Damit zog ein Jungtürke in die Bürgerschaft ein, bei dem man ein gerüttelt Maß an Erfahrungspotential über Strukturen westlicher Demokratien erwarten durfte. So qualifiziert ihn ein Studium der Politischen Wissenschaften in Hamburg, einschließlich eines Aufenthaltes im amerikanischen Bundesstaat Kansas. In dieser Zeit nutzte er die Gelegenheit, den Wahlkampf demokratischer Präsidentschaftskandidaten zu verfolgen.
Da will so gar nicht ins Bild passen, daß mit den jüngsten Vorkommnissen sich wieder Stimmen derjenigen zu Wort melden, die sich bereits 2008 über das phantastische Wahlergebnis gewundert hatten. Damit konfrontiert, wird der spektakuläre Erfolg mit dem Bienenfleiß während des Wahlkampfes begründet. So sei der Kandidat sich nicht zu schade gewesen, die Klinken von 7.000 Türen zu putzen. Häufig öffnen dem eloquenten Wahlkämpfer in diesem Stadtteil Menschen mit „Migrationshintergrund“ die Tür, viele von ihnen sind Türken. Man ging 2008 nach der Wahl rasch zum politischen Tagesgeschäft über. Erst mit dem Vorwurf der Scheinehe geriet die Diskussion über seine Person ins Rollen und die Parteispitze in die Bredouille.

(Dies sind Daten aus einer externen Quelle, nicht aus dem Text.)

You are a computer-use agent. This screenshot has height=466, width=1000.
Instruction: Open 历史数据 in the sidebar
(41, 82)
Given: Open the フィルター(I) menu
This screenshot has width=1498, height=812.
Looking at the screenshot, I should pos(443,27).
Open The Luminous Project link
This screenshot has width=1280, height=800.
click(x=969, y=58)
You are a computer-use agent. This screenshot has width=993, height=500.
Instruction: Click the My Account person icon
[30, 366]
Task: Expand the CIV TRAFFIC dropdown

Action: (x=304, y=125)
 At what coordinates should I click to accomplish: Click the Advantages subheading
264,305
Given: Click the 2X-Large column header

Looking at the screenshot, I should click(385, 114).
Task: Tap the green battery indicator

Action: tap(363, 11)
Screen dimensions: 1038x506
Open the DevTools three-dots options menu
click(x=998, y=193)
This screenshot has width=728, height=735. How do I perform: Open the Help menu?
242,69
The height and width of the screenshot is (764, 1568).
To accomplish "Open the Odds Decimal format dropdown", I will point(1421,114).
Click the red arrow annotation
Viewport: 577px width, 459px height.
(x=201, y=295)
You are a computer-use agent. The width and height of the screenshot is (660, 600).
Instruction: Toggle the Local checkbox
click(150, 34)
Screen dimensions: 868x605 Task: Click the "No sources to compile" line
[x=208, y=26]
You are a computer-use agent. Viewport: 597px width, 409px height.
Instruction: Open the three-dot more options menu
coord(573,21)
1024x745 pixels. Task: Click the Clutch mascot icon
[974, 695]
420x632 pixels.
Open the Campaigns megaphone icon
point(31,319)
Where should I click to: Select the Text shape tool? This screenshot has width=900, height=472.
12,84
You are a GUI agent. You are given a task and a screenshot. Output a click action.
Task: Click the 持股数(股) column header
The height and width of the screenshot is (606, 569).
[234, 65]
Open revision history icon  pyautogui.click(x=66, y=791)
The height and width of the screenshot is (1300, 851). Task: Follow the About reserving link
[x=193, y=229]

Ob mit oder ohne die Beteiligung Cifliks: Die Stimmzettelaffäre der Hamburger SPD ist ein weiteres Lehrstück, daß politische Verantwortungsträger selten gut beraten sind, eigene Fehlleistungen zu vertuschen. Mit der Veröffentlichung des Untersuchungsberichts scheint die SPD einen ersten Schritt in die richtige Richtung eingeschlagen zu haben. Und so verständigte sich Parteichef Ingo Egloff am vergangenen Freitag in einem Krisengespräch mit seinem Amtsvorgänger Petersen darauf, eine Arbeitsgruppe zu beauftragen, den Diebstahl der Stimmzettel politisch aufzuarbeiten.